Article ::

I bet they could remember sports statistics and other trivial things.
I disagree that modern cars come with less stuff. I'm only in my mid 30's, and even when I was in high school, typical options for most cars included AC, power steering, ABS, automatic transmissions, power windows, power locks, CD player, intermittent wipers, rear defrost window, and car mats. That wasn't exactly that long ago.
These days, just try and find a car that DOESN'T come with everything listed above as standard and then some. You won't find one. I can't even remember the last time I've driven or even rode in even the cheapest of cheap econo-cars that didn't have all of those above things. In fact, we rented what was supposedly the basic model of the Chevy Cruze a few months back, and it had a zillion whistles and bells. It even had a ton of controls for the radio, trip meter, volume, cruise control, and other stuff I wasn't even sure what it was located on the steering wheel. It had a remote key that opened the trunk and unlocked the doors.
I will agree that a lot of people these days don't actually even know how to change a spare tire, which is sad. But those little spare tires they stick in cars these days, work just fine for what they're intended for if you get a flat. I had to change a flat on my wife's car, and it too had one of these little thin tires. It worked just fine for the time it took to get a new replacement tire, and took me maybe 5 minutes to change. No biggie.
In regards to parts, well as someone who worked on his cars in high school pre-Internet, today it's WAYYYY easier today than it used to be to get parts for... anything. As all three of my cars are fairly old now, there are a whole slew of aftermarket parts makers for all of them, and all can be bought online fairly easily. No more trips to the salvage yard hoping they might have your model in there somewhere (I actually used to do this). Even the parts store near my house can usually have whatever part I need the same day. They have a network of warehouses, and in most cases if I need say - a water pump or a sensor, they'll have it that same day for me, waiting at the counter.

Problems ::
A. Using the post about modern cars, start at the words "I bet they could" and stop after "that long ago.", and rewrite that passage with "cassette player" substituted for "CD player".
B. Summarize the post about modern cars in two sentences.
C. Answer these questions on the post about modern cars, one per line:
(i) Which car did the writer rent a few months back?
(ii) About how long did it take the writer to change the flat on the wife's car?
(iii) Where did the writer used to go hoping to find parts for a model?
The material after this point comes from a different source than the post about modern cars.

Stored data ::

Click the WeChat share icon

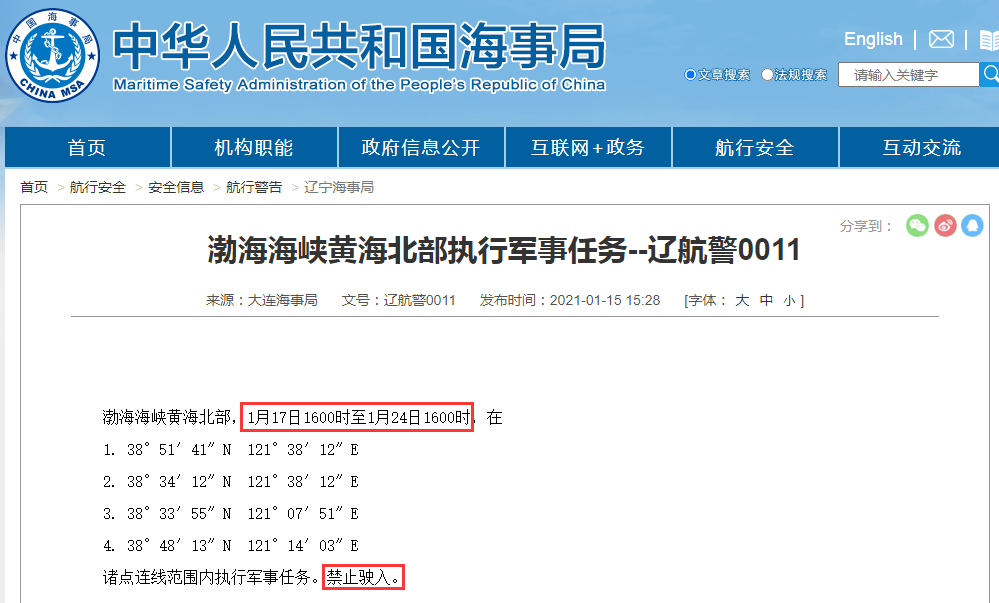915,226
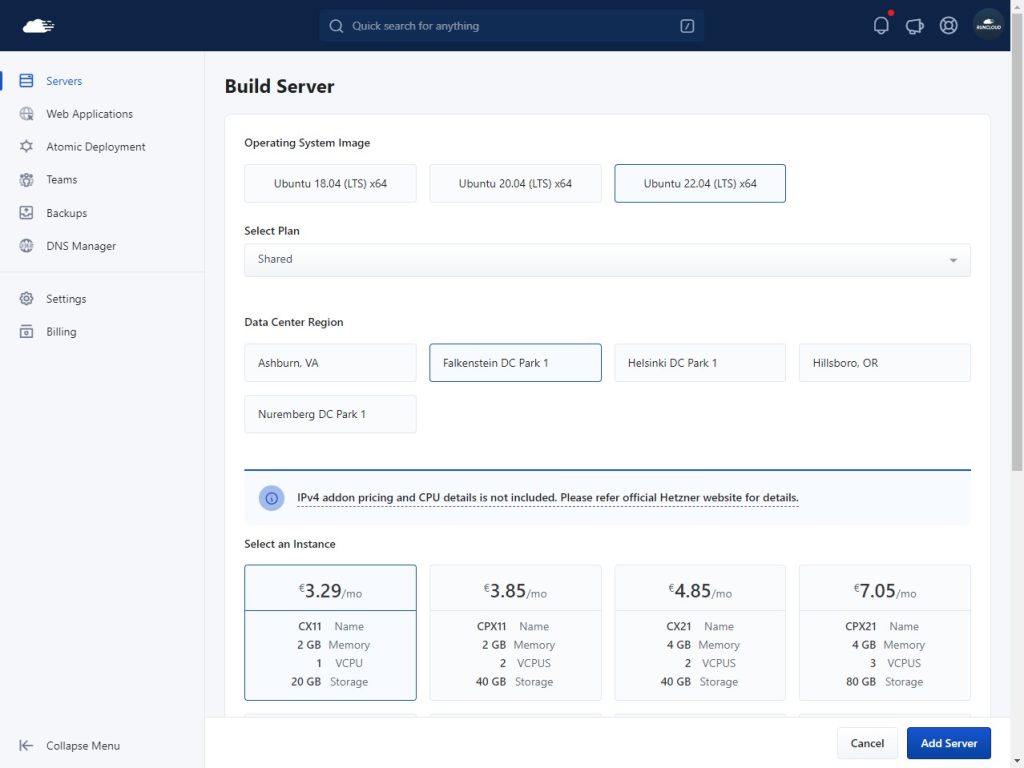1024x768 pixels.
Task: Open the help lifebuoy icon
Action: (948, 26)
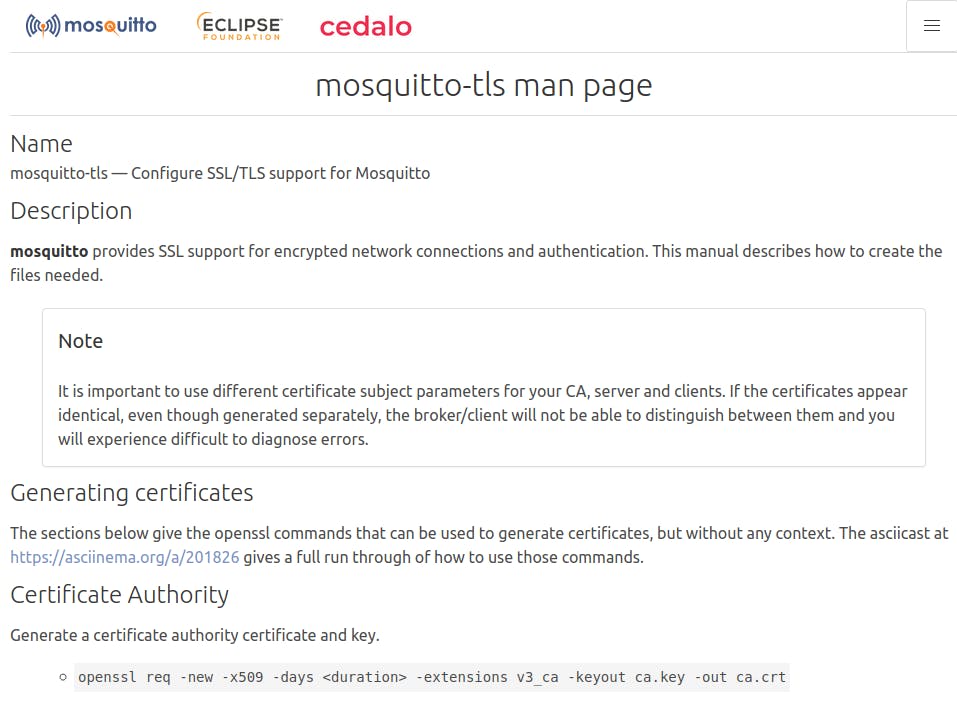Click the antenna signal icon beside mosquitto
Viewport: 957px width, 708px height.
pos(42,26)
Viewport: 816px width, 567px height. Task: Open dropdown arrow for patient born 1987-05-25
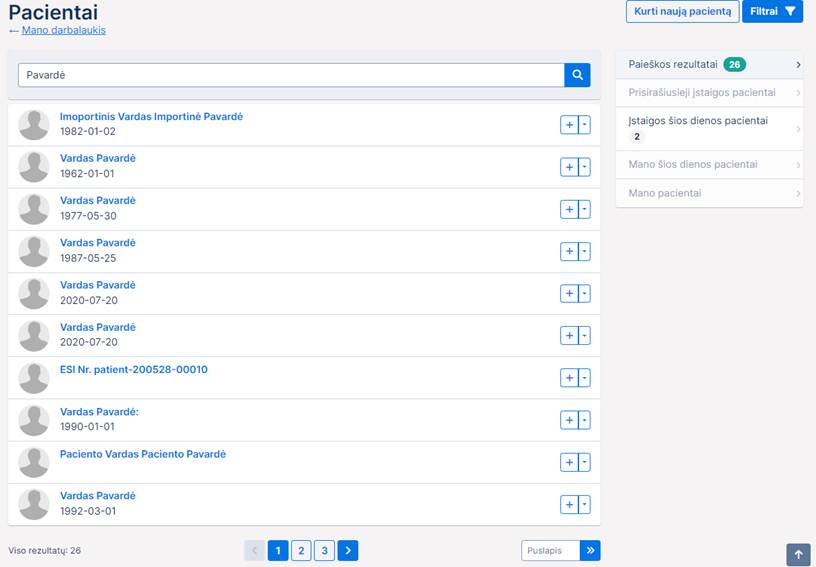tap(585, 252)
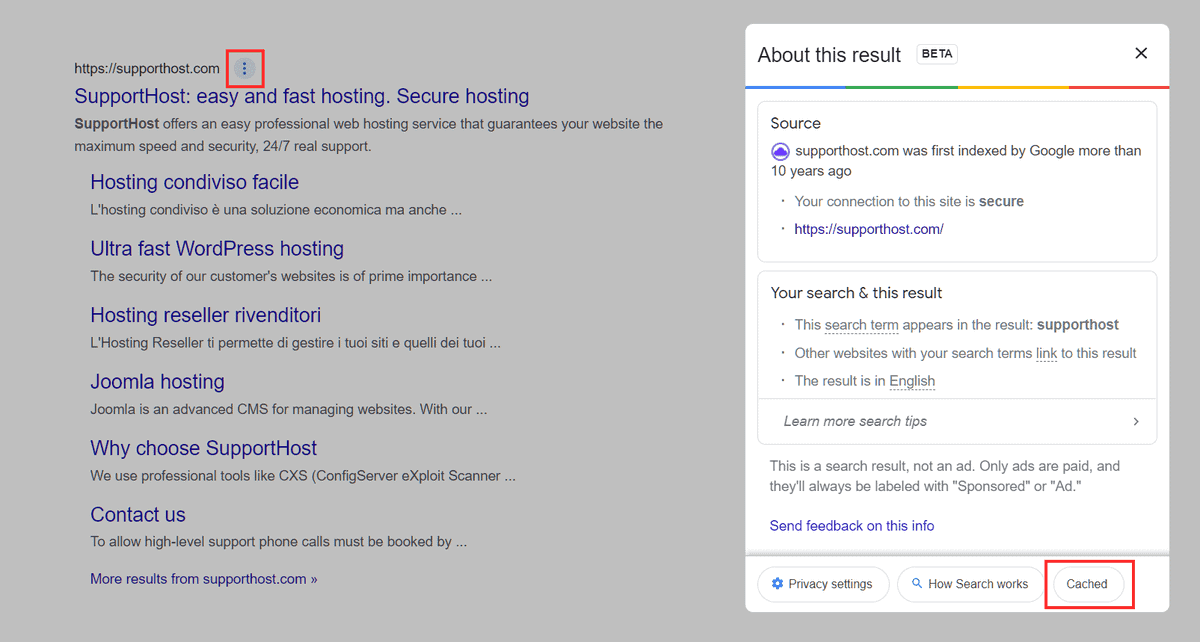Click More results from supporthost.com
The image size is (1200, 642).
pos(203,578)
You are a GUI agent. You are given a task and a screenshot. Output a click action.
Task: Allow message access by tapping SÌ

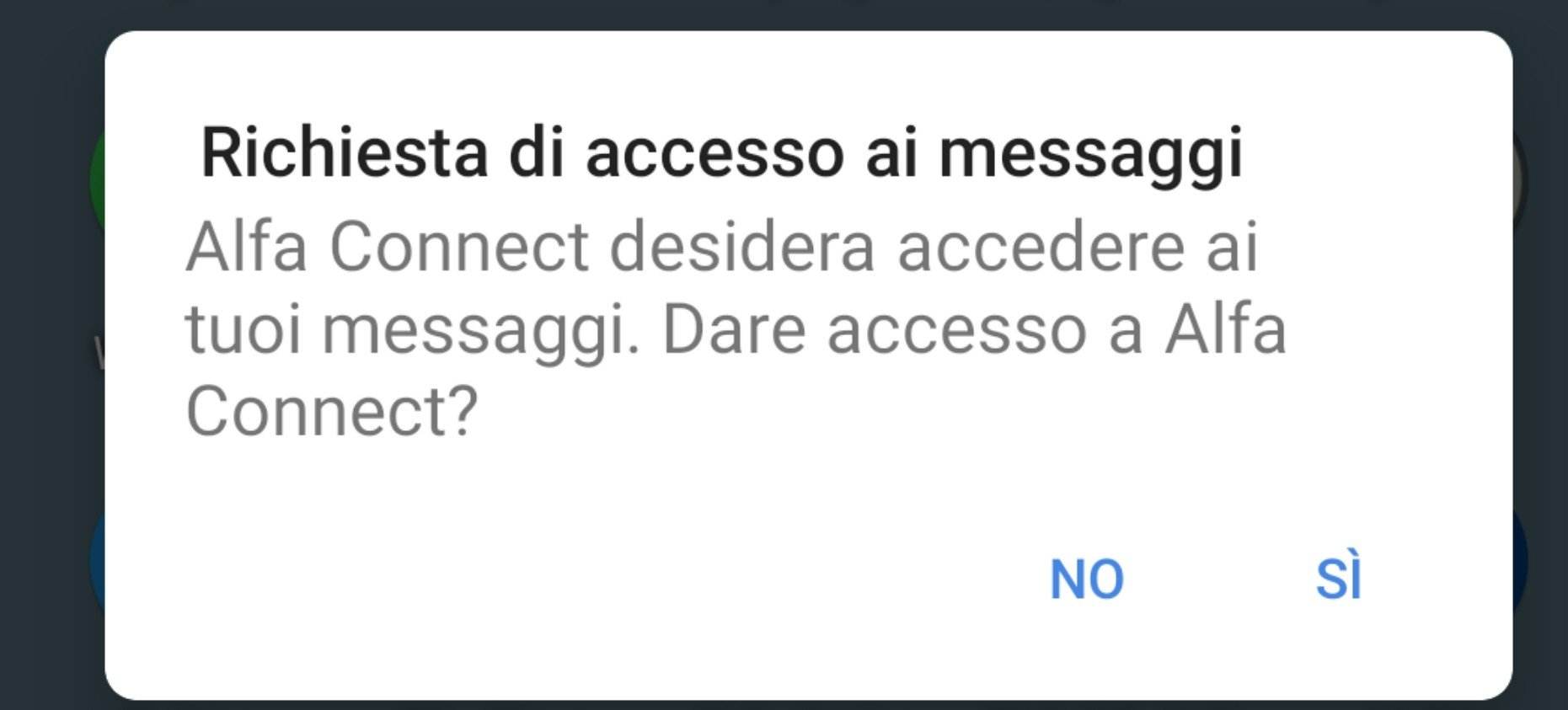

Complete answers ::
A.
I bet they could remember sports statistics and other trivial things.
I disagree that modern cars come with less stuff. I'm only in my mid 30's, and even when I was in high school, typical options for most cars included AC, power steering, ABS, automatic transmissions, power windows, power locks, cassette player, intermittent wipers, rear defrost window, and car mats. That wasn't exactly that long ago.

B. The writer disputes that modern cars come with less equipment, noting that features such as AC, power windows and CD players were typical options back in the writer's high school days and now come standard even on basic models like a rented Chevy Cruze. The writer also argues that the small spare tires in today's cars work fine for their purpose and that getting parts is far easier now, with aftermarket parts sold online and a nearby store usually able to have a part the same day.

C.
(i) The supposedly basic model of the Chevy Cruze.
(ii) Maybe 5 minutes.
(iii) The salvage yard.